Через полчаса, вымочив ноги, Павел вернулся проулками к дому и увидел, как за угол, попыхивая дымом электронной сигареты, Ядринцев завернул вместе с отцом. Наверняка отец вызвался отпереть ему ворота от внутреннего двора, Павлу по озорству захотелось последовать за ними, и, как только он нагнал их со спины, он услышал наставительные слова Ядринцева:
– …Мой тебе совет: оставьте все как есть. Паша перебесится и станет таким, как и все. Вспомни себя в его возрасте.
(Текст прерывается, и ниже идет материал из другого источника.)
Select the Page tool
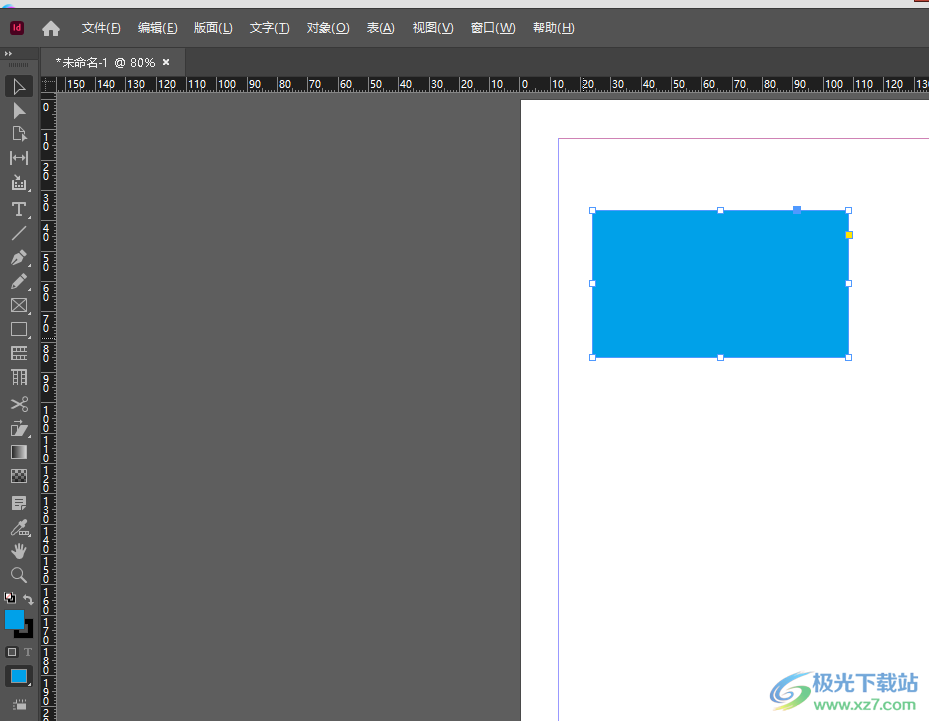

Никаких отклонений у него нет, это я тебе говорю как…
Кирпичный угол скрал последние слова Ядринцева, но и услышанного Павлу было достаточно: вот, значит, почему они позвали их в гости, и благодарность за портрет была только поводом, родители считали его ненормальным, хотя это они были больны, откровенно больны, а не он; они вообще когда-нибудь говорили друг другу, что чувствуют, или только бессмысленно перекидывались фразами: «Все хорошо, все замечательно!» – точно огромные человекоподобные кролики – тело человеческое, а голова кроличья, – и это они ему смеют говорить о том, что он не так живет, ни к чему не стремится, что художничеством переболеет и станет таким же скучным, как они, перестанет восхищаться этим миром, перестанет пить его из горла взахлеб, трепетать от его красоты по-осиновому, так?
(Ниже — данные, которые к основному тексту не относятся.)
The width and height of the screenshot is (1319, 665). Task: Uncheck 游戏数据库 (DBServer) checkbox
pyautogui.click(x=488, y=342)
В дверях он столкнулся с Еленой, та улыбнулась ему своей школьной улыбкой, но вместо того, чтобы улыбнуться в ответ, он толкнул ее плечом, стянул кеды и поспешил к себе в комнату.
Перед сном он пожалел о своей грубости и представил, что, вместо произошедшего, он целует ее грубо и чувственно, а она, млея, говорит ему шепотом: «Пойдем к тебе, пока никого нет…»
Последующие дни ему было мерзко от предательства родителей, работа не шла, в городе установилась каменная душная жара, а его единственный друг – самоуверенный долговязый парень, который верил, что ему суждено через двадцать лет стать министром иностранных дел, – так и не вернулся из итальянской поездки. От скуки Павел перекидывался сообщениями со своей первой любовью и играл в шахматы – истово, как будто в игровые автоматы, наслаждаясь недуманием всякого хода до тех пор, пока он прежде соперника не замечал зевка, он думал отыграться, но делал еще больше ошибок, – а на столе лежал новый женский портрет, заключенный в языки пламени, набросанные тонким карандашом.
Елена внезапно написала ему на следующей неделе и без обиняков предложила встретиться «на лужайке», попросила его взять у матери ракетки и «быть готовым ко всему». Павел прыгал по комнате, точно сатир, вне себя от радости и беспрестанно перечитывал запальчивое ее сообщение, и если в течение всей недели он только и ждал, когда начнутся школьные занятия, то теперь со враждебностью предвкушал встречу с одноклассниками, которые как на подбор знали, что их ждет в университете, что – после его окончания и какие черви восточат их тела после сытой и граждански-полезной восьмидесятилетней их жизни. Он завидовал им и презирал их одновременно, он пытался отделить презрение от зависти, но все шло прахом: точно стаффаж задника съедал фигуры на переднем плане, а перспектива брыкалась и походила на иконописную.